Re: Prevent inconsistent CPU state after sequence of dlclose/dlopen

From: Mathieu Desnoyers
Date: Wed Jan 15 2025 - 15:17:33 EST


On 2025-01-10 11:47, Adhemerval Zanella Netto wrote:


On 10/01/25 12:55, Mathieu Desnoyers wrote:
Hi,

I was discussing with Mark Rutland recently, and he pointed out that a
sequence of dlclose/dlopen mapping new code at the same addresses in
multithreaded environments is an issue on ARM, and possibly on Intel/AMD
with the newer TLB broadcast maintenance.

I maintain the membarrier(2) system call, which provides a
MEMBARRIER_CMD_PRIVATE_EXPEDITED_SYNC_CORE command for this
purpose.

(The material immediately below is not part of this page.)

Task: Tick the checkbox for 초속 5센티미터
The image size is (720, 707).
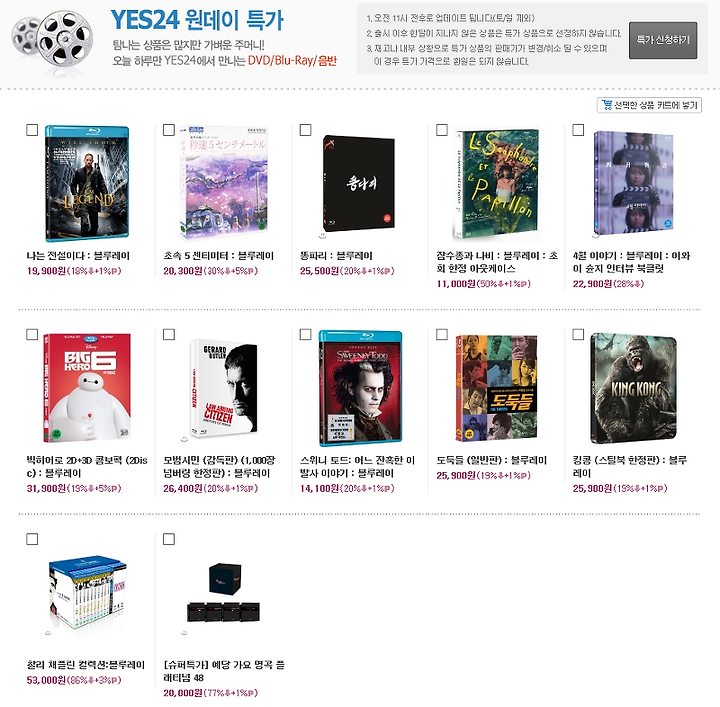Action: click(x=169, y=130)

It's been there since Linux 4.16. It can be configured
out (CONFIG_MEMBARRIER=n), but it's enabled by default.

Calling this after dlclose() in glibc would prevent this issue.

Is it handled in some other way, or should we open a bugzilla
entry to track this ?

Yes please, it would be helpful if you can add some information on
what kind of hardware and kernel version this is an issue.

Done:

https://sourceware.org/bugzilla/show_bug.cgi?id=32563


Also, could you add some detail of the issue and why kernel itself does
not or can not guarantee memory consistent after the mmap call?

I've added a comment detailing this.


Is is because this would be an extra non-required overhead on
mmap that userland should handle?

Yes, overhead is the culprit there, although it could be manageable
if we target this kind of extra sync-core operations on specific
sequences of mmap/munmap/mprotect with the PROT_EXEC flag.

I've documented a possible approach in the bugzilla entry.

Thanks,

Mathieu


--
Mathieu Desnoyers
EfficiOS Inc.
https://www.efficios.com